…the loneliness of trepidation…
All things considered, I live a pretty charmed life. I mean, sure I have my share of “adulting failure” that leads to weeks with under $20 to get to work and eat on, but over all, I have it pretty good. That privilege is in stark relief this week and I have been looking at it square on and I’ve come to realize just how much it affects my life.
Despite the fact that I am, in point of fact, female and despite the truth that I am a part of the LGBTQ community, I am privileged in ways I hadn’t considered before this week.
As a fat chick, I escape a whole lot of the ogling and catcalling my more attractive sisters deal with. Rape is not the first worry on my mind when strange men pass me on the street, nor when I look up and find myself in a room full of men. I don’t get rude comments from guys. And it isn’t like I don’t give them room. I happen to love my breasts and I take pleasure in wearing clothing that frames them well. I can count on one hand the number of strangers who have ever commented on them in any way, let alone in a creepy, rapey way.
I escape all of that bullshit my sisters deal with. Okay, like 99.8% of it anyway. And, in my experience, when one of my sisters is with me and they’re being harassed all it takes is for me to indicate that she belongs to me for those creepy men to back off. Maybe I’ve just been lucky. I don’t know.
As someone who is bi-sexual or pansexual (I haven’t fully developed my preference between these yet…I’m somewhere in between right now), and as someone who largely presents as the gender I was born as, I have a particular privilege as well. Most straight people I know would never guess that I am a part of the LGBTQ family just be looking at me. I look like any other average fat chick walking down the street. The only time I have ever faced harassment for being “gay” was one year as I was leaving Pride, wearing a Pride staff t-shirt.
Don’t get me wrong. I sometimes like to wear guys clothing, but I’m not very butch. I sometimes like to dress up pretty and wear a dress, but I’m not a femme. Most of the time, I’m just me…a big woman with big boobs and long hair.
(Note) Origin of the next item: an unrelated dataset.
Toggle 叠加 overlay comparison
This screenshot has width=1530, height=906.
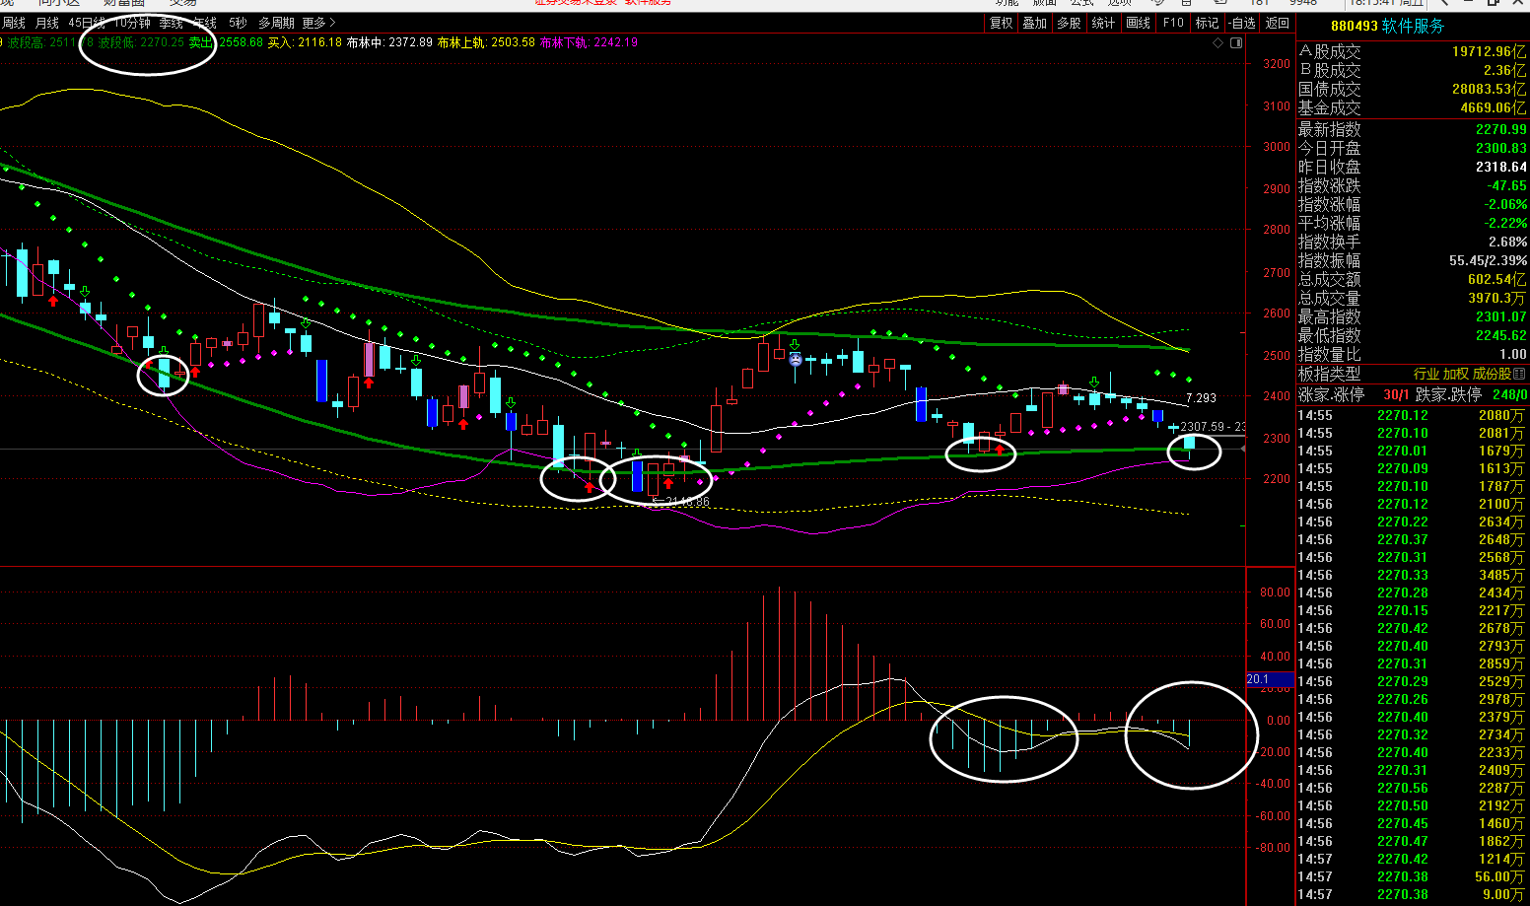point(1034,23)
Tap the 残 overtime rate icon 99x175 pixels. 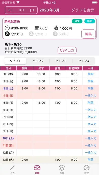click(x=7, y=34)
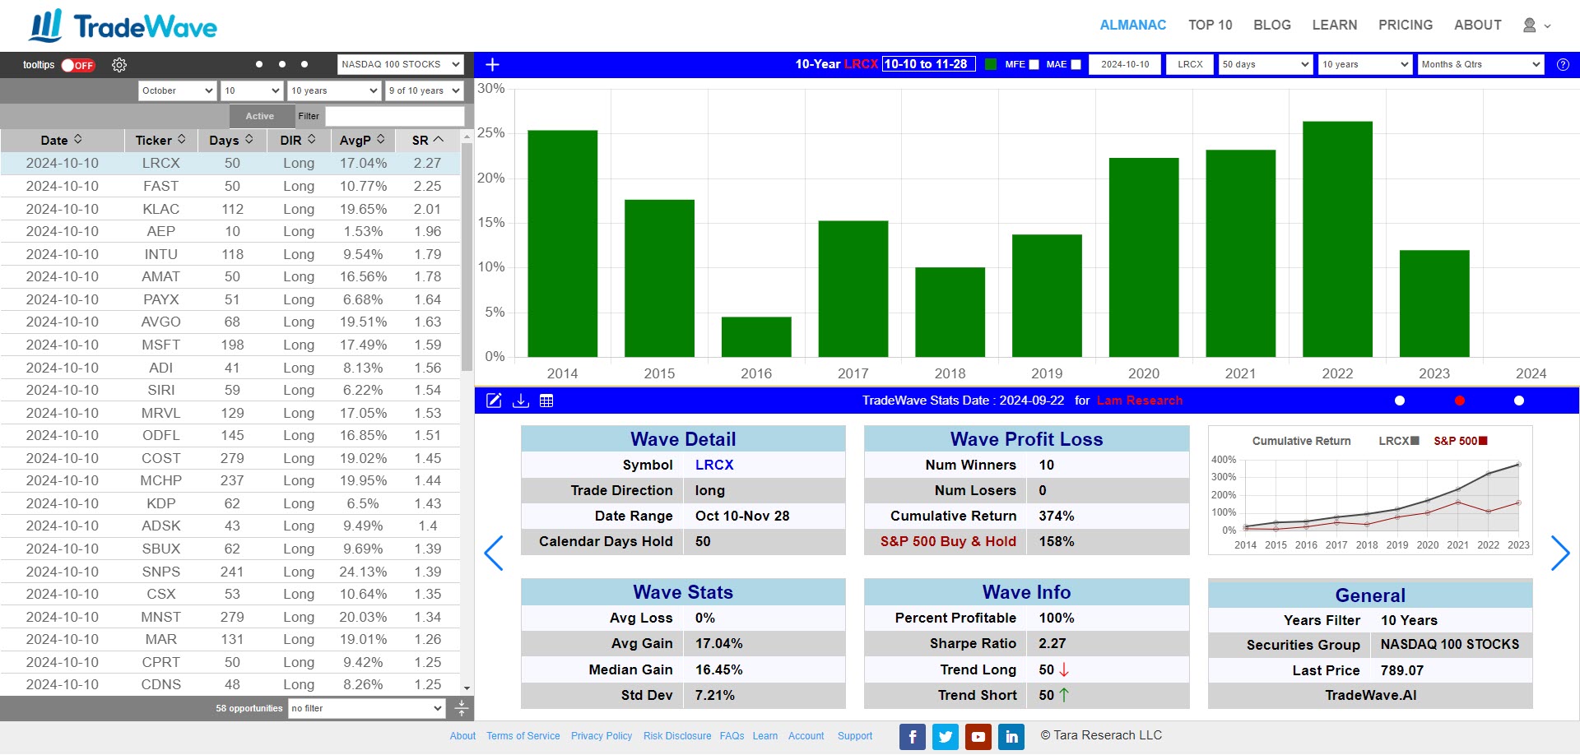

Sometimes this privilege makes me feel like an outsider, even in my own chosen family. Like I’m not girly enough to be a part of the girls’ club, and not gay enough to be a part of the gay club…even though I’m too female to be a guy and too gay to be straight.
I’m feeling that keenly this week. I keep finding myself not wanting to express my grief, my fear, because I’m afraid it won’t be understood. I’m afraid that others need the attention I might garner because I express my rage. I worry that I will be seen as histrionic by straight friends and family who can not understand the ways this tragedy has affected the lives of people who didn’t know any of the victims.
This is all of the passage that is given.